What to do — What's needed is the listing below, repeated word for word with no pictures.

Information —

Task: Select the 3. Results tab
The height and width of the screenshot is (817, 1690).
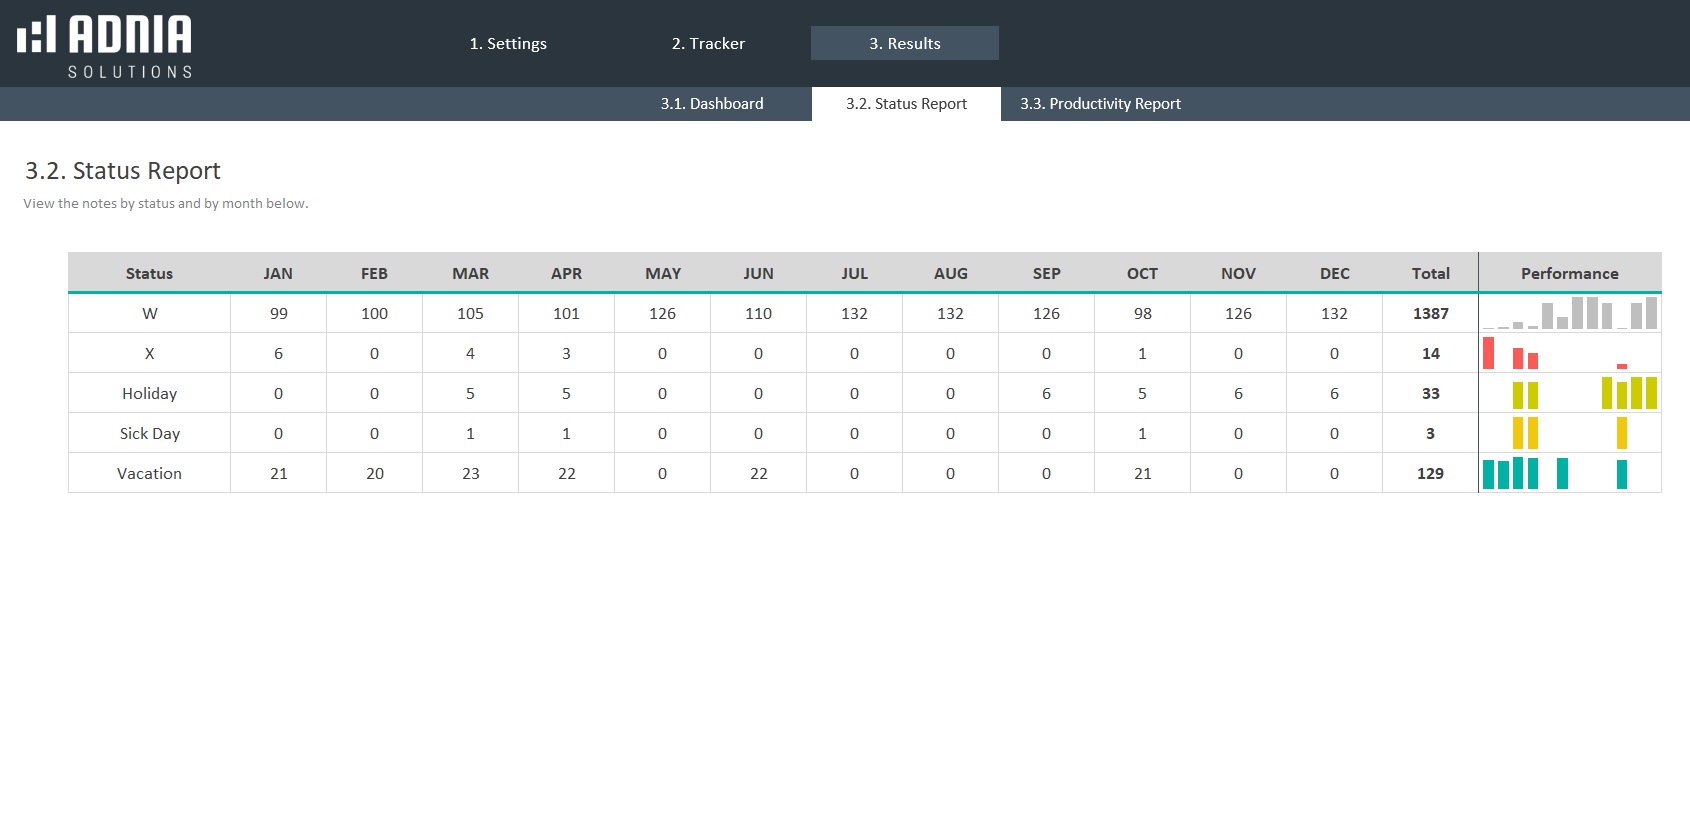Action: pos(904,43)
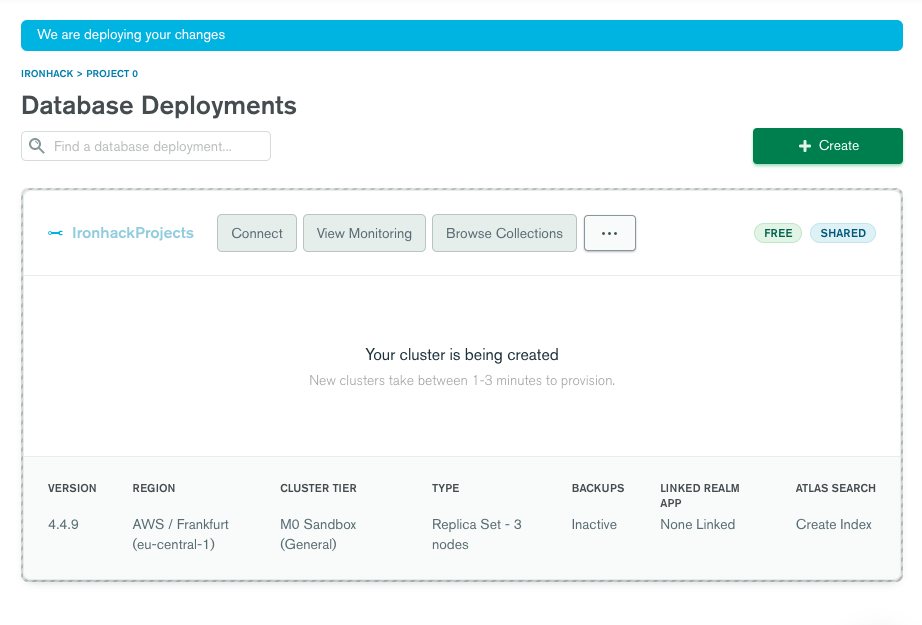Click the M0 Sandbox cluster tier value

click(x=318, y=534)
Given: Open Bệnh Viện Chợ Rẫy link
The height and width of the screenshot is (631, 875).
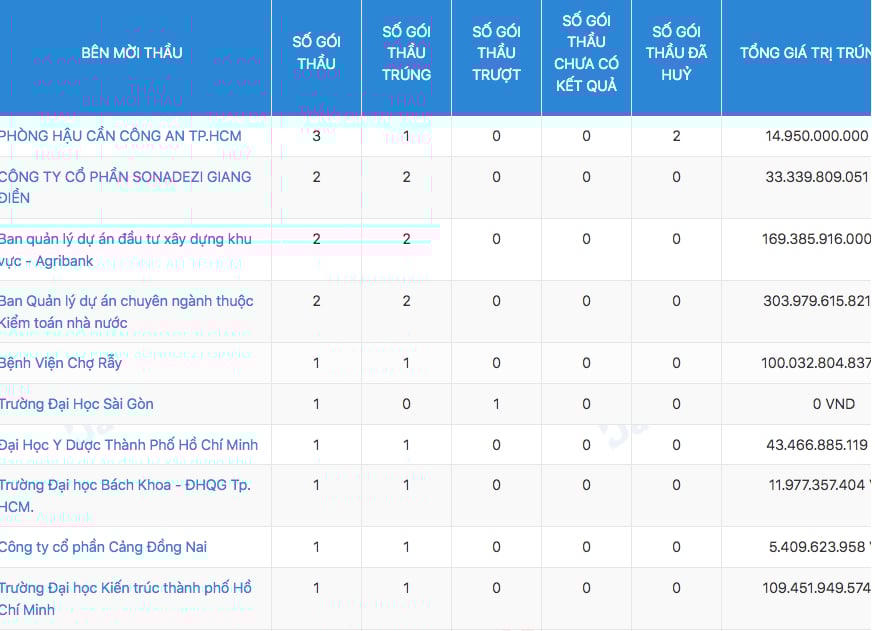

Task result —
Task: Select the 3. Results tab
The height and width of the screenshot is (817, 1690).
Action: pos(904,43)
Click the M0 Sandbox cluster tier value

click(x=318, y=534)
Given: Open Bệnh Viện Chợ Rẫy link
The height and width of the screenshot is (631, 875).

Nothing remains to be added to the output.